MA199



1/22 - Organizational meeting, 12:10 - 1:00 in 959 Evans. Syllabus and other course details to be determined - we decided on one talk per course credit (together with attendance and participation) is sufficient for passing. For now, you can start reading about Hilbert spaces.

1/28 - Metric spaces - convergence, completeness, examples, normed and Banach spaces.

1/30 - Finish 1/28's lecture.

2/4 - Finish proof that bounded sequences are complete with respect to the supremum norm. Compute the completion of finitely supported sequences inside the set of bounded sequences.

2/6 - Continuity of a linear operator on a Banach space. The operator norm.

2/11 - Dual spaces and the Riesz representation theorem.

2/13 - Operators on Hilbert spaces form a C*-algebra.

2/18 - Holiday

2/20 - Wrap up infinite dimensional analysis.

2/25 - Start tensor products. and multilinear algebra, using the language of categories..

2/27 - More on categories and universal constructions; coproducts and products.

3/3 - Tensor products are unique up to a unique isomorphism; complexification as a tensor product. Indicate that V tensor W* is L(W,V), and that trace can be defined using this notion.

3/5 - Construction of bases for tensor products. Discussion of "when is a tensor product zero?" Identification of bilinear maps with matrices.



3/31, 4/2 - Alternating multilinear maps, the exterior algebra as a universal construction and as a quotient of the tensor algebra, and determinants as the realization of operators applied to the top exterior power.

4/7 - Begin modules over rings. Basic definitions and examples, and statement of the structure theorem for finitely generated modules over principal ideal domains.
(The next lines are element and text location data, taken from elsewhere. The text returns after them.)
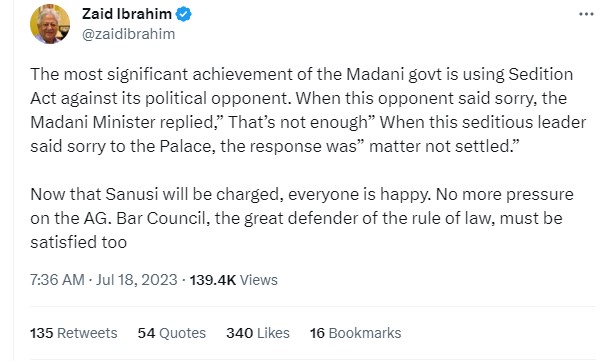Viewport: 606px width, 361px height.
Task: Show the 340 Likes list
Action: click(x=258, y=333)
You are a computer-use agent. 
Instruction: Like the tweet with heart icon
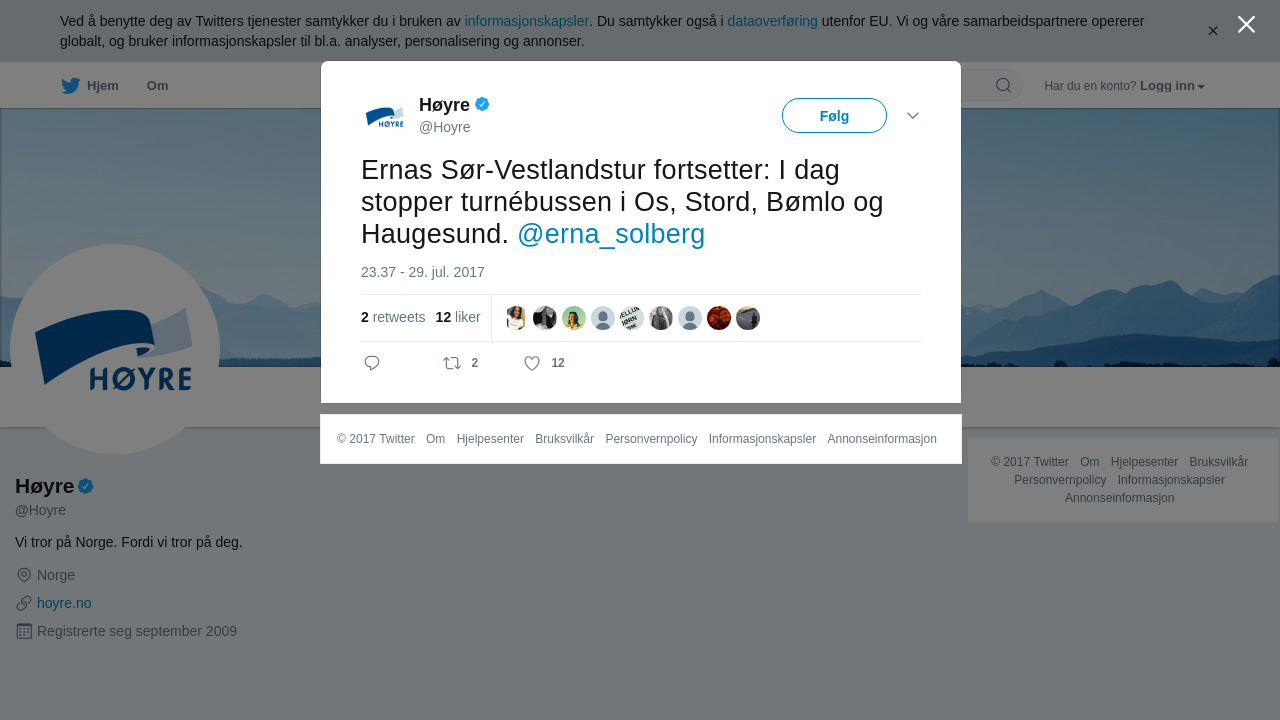coord(532,363)
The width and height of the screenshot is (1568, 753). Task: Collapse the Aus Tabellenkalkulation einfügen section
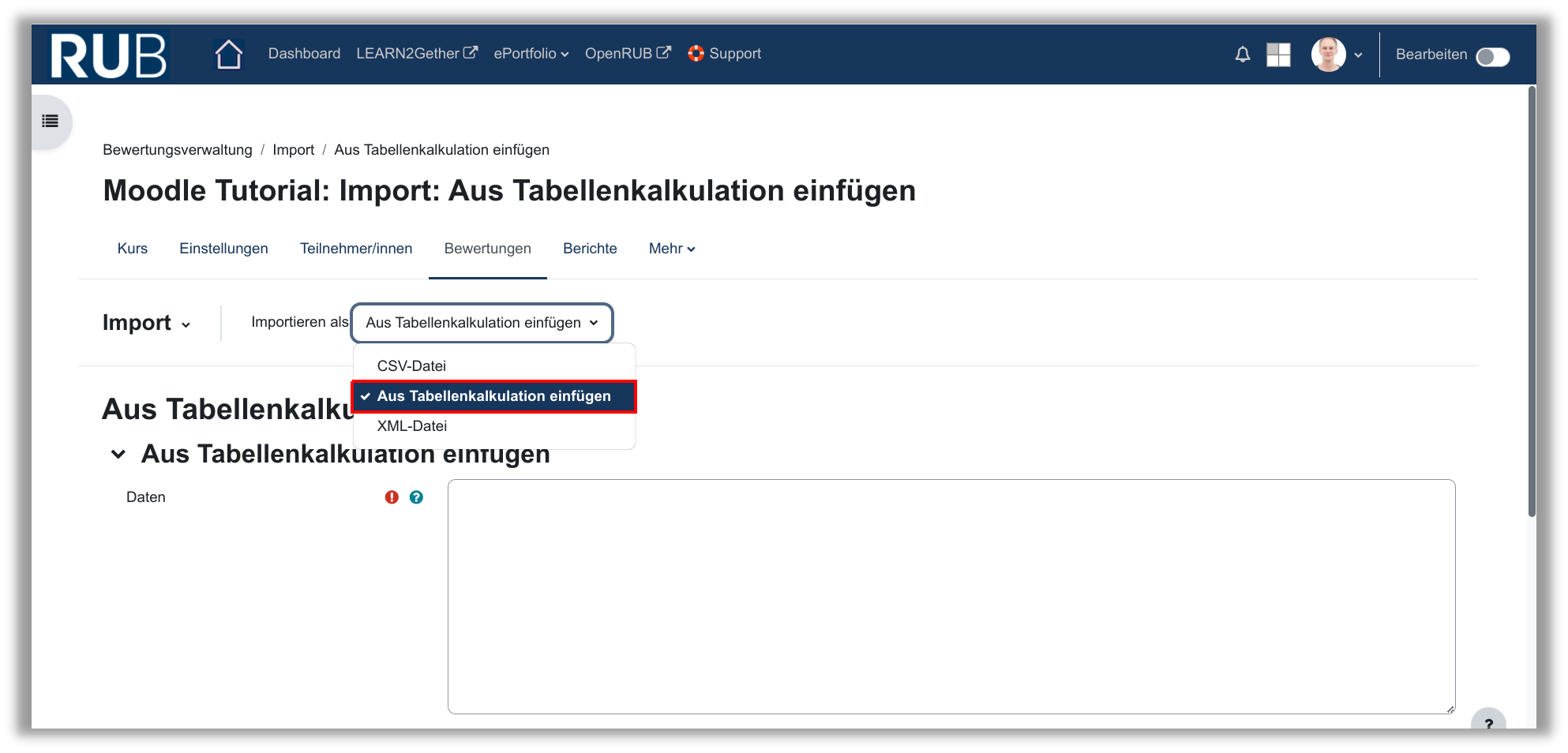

4/9 - Indicate how the structure theorem for finitely generated abelian groups and the rational canonical form of a linear operator are special cases of the general structure theorem for modules over a PID.

4/14, 4/16, 4/21, 4/23 - The proper proof of the structure theorem, and proof that rank is well defined for modules over a commutative ring.

4/28, 4/30, 5/5 - Some facts about Banach algebras, leading up to the Gelfand representation and the characterization of commutative C* algebras.

5/7, 5/12 - An introduction to Galois theory, and a sketch of the fact that 5th and higher degree polynomials do not admit a general solution by radicals.